> Prompt
Lines before the one containing "Given: View site" are not wanted; restate the rest below word for word, through the last line, but drop any pictures.

Stored records
◇ ◇ ◇ ◇

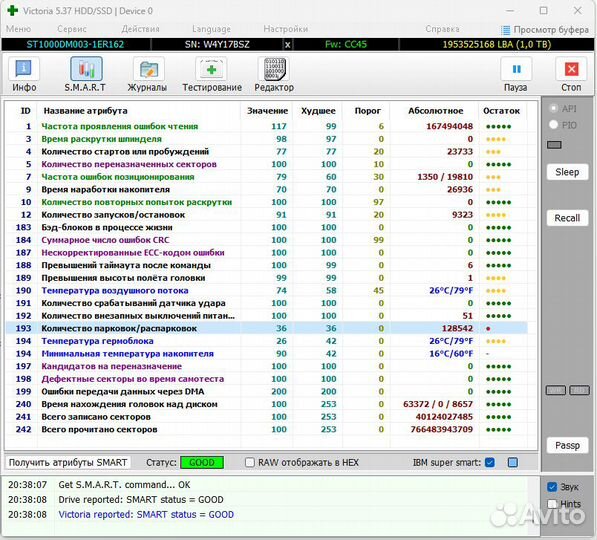Select the S.M.A.R.T chart icon
Screen dimensions: 597x540
tap(86, 69)
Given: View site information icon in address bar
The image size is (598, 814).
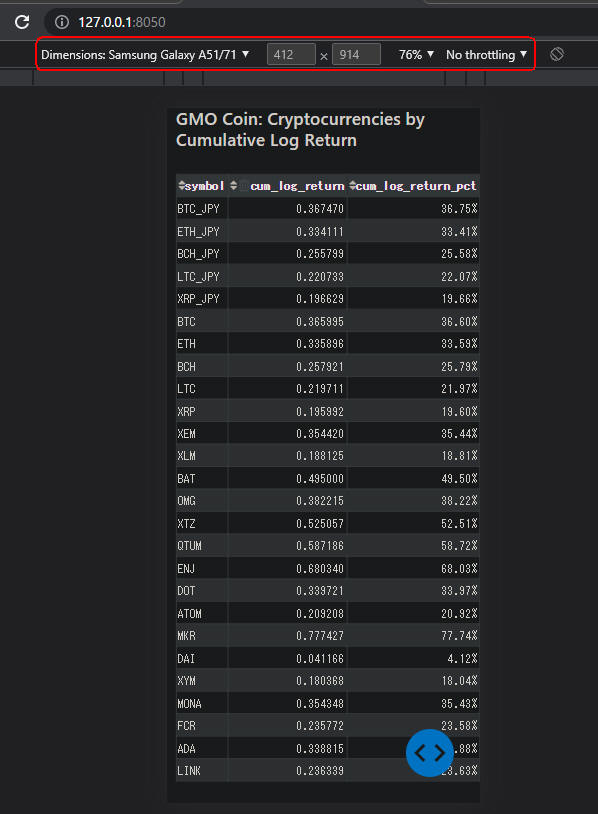Looking at the screenshot, I should (x=62, y=22).
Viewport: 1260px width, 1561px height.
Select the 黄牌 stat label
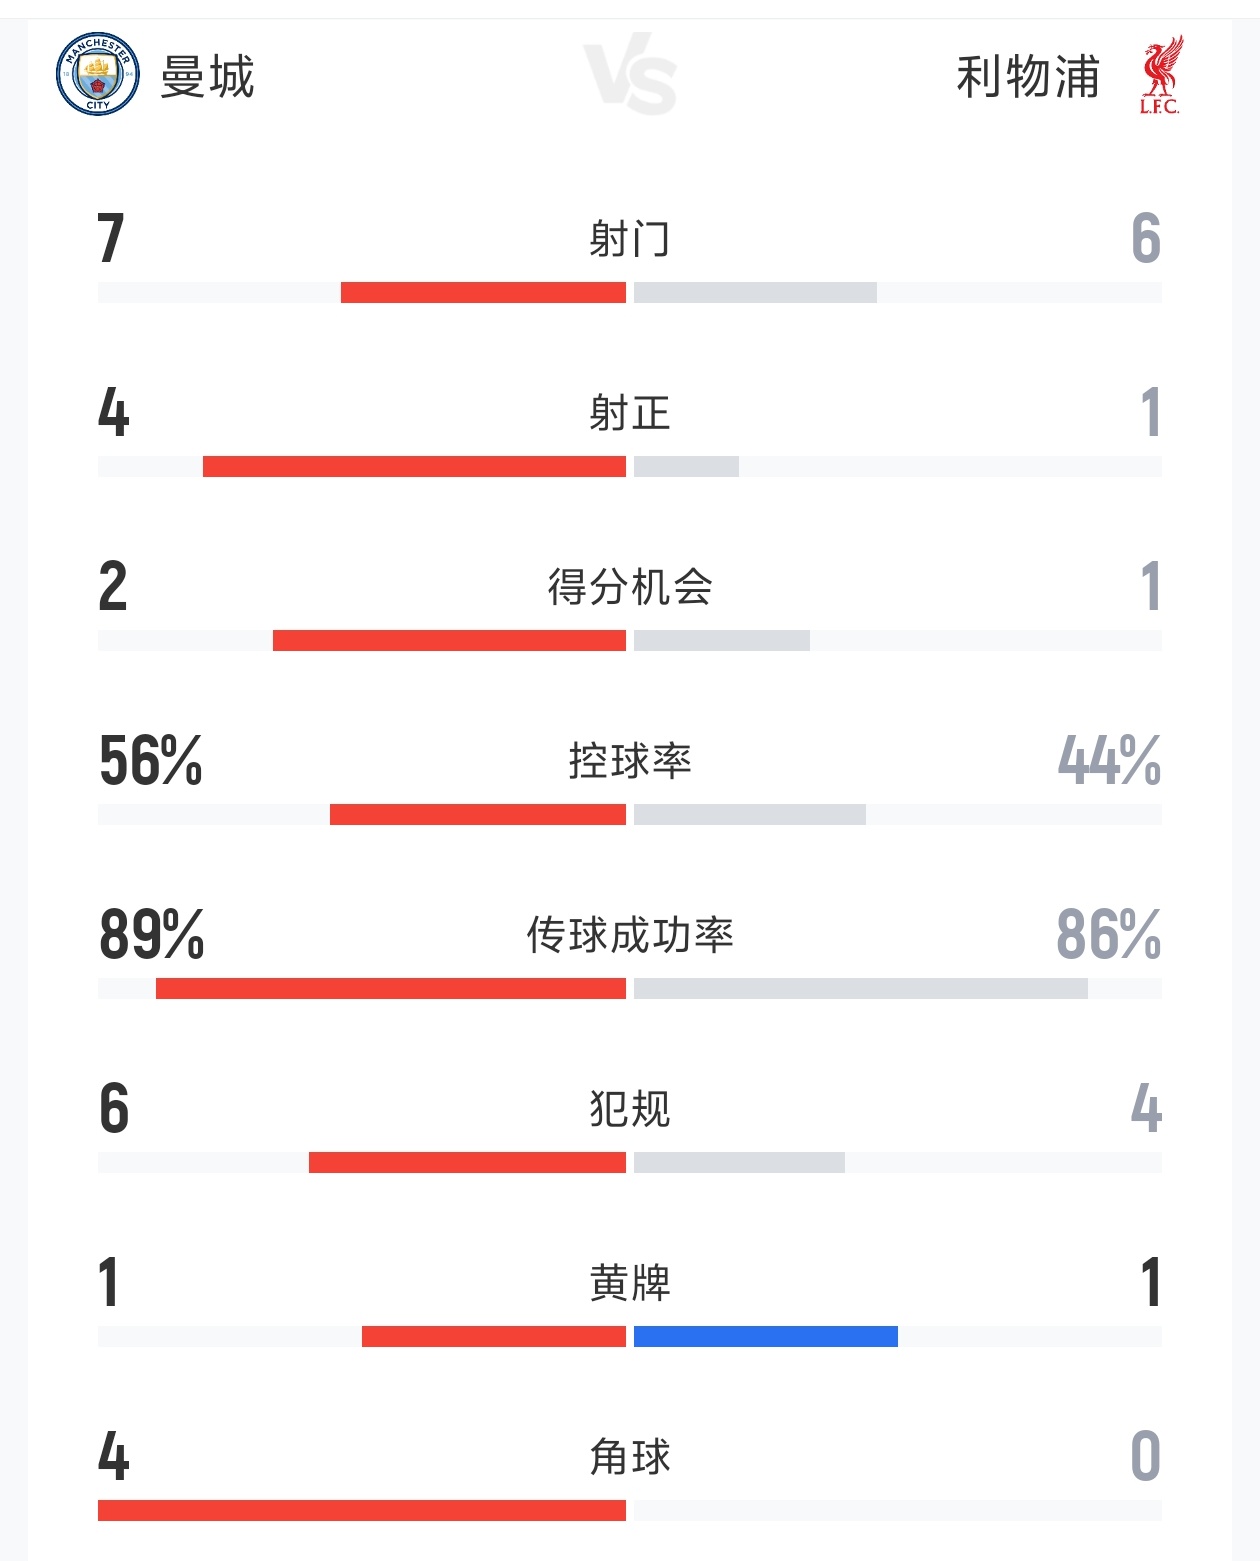pos(629,1283)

◇ ◇ ◇ ◇

> Task solution
Given: View site information icon in address bar
The image size is (598, 814).
Looking at the screenshot, I should (x=62, y=22).
Viewport: 1260px width, 1561px height.
Select the 黄牌 stat label
pos(629,1283)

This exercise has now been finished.